No caminho também encontramos à Catedral, uma pedra gigantesca que parece mesmo uma construção milenar, e ao redor, pedras que formam esculturas bem familiares como prédios, pessoas e até animais. Entre eles, dinossauros, e devem ter sido elas que influenciaram o escrito britânico Arthur Conan Doyle a escrever o livro The Lost World, lançado em 1912, após a expedição que fez ao Monte Roraima, e que baseou o filme hollywoodiano Jurassic Parck, o mundo perdido. Outro sucesso do cinema, com base no Monte Roraima, é o filme UP Altas Aventuras, que mostra inclusive animais como a tartaruga em formato de Pedra.

E você já viu um sapo rastejante?
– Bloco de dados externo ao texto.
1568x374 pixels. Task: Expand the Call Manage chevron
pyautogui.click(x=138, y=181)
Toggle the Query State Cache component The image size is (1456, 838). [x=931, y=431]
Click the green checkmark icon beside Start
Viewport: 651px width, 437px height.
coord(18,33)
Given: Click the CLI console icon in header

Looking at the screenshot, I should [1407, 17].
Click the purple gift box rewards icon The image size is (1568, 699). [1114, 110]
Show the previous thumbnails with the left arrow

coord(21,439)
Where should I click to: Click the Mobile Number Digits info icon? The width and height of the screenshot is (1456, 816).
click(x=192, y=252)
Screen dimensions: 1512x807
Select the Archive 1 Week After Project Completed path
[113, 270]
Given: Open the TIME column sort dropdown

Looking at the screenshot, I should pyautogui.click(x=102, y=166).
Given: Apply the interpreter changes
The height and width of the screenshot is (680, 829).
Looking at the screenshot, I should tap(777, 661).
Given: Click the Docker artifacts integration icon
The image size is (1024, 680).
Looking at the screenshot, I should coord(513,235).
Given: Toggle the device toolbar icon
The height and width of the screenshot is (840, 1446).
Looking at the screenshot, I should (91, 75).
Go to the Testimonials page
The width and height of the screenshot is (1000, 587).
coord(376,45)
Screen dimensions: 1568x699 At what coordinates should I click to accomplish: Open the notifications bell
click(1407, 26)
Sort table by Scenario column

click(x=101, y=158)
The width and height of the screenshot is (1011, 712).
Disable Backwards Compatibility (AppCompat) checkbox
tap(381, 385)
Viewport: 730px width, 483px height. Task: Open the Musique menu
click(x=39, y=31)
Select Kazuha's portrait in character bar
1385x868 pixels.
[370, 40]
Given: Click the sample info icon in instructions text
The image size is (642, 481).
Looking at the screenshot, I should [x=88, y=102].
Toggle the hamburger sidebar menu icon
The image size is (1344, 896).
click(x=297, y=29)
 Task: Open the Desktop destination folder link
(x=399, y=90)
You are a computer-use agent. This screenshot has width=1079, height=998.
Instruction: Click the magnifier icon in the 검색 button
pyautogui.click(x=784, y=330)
Pois é, por aqui eles não aprenderam a pular, primitivos os Tepuy, nome científico Oreonphyella Quelchii, são os moradores favoritos dos turistas, já viraram o símbolo das expedições.

Além das diversas atrações, o Monte Roraima é destino de muitos que buscam renovar as energias, buscam respostas de conflitos internos e também se reencontrar, isso porque a energia que sentimos é difícil de explicar, mas nos deixa com a sensação de paz. É de verdade um outro mundo, um mundo perdido, como se estivéssemos em outro planeta, mágico, místico e com muita coisa a ser descoberta.

São seis dias de muita exploração e conhecimento. O retorno, bem, depois de tanta maravilha desfrutada nos últimos dias, descer todo o caminho, em dois dias, parece não ser mais tão difícil. Arriscado em alguns momentos, porque boa parte do caminho é de pedras, algumas soltas e é preciso agachar para não cair, mas o corpo já está preparado para as longas caminhadas e energizado para voltar para casa depois de tudo que experimentou e “cresceu”.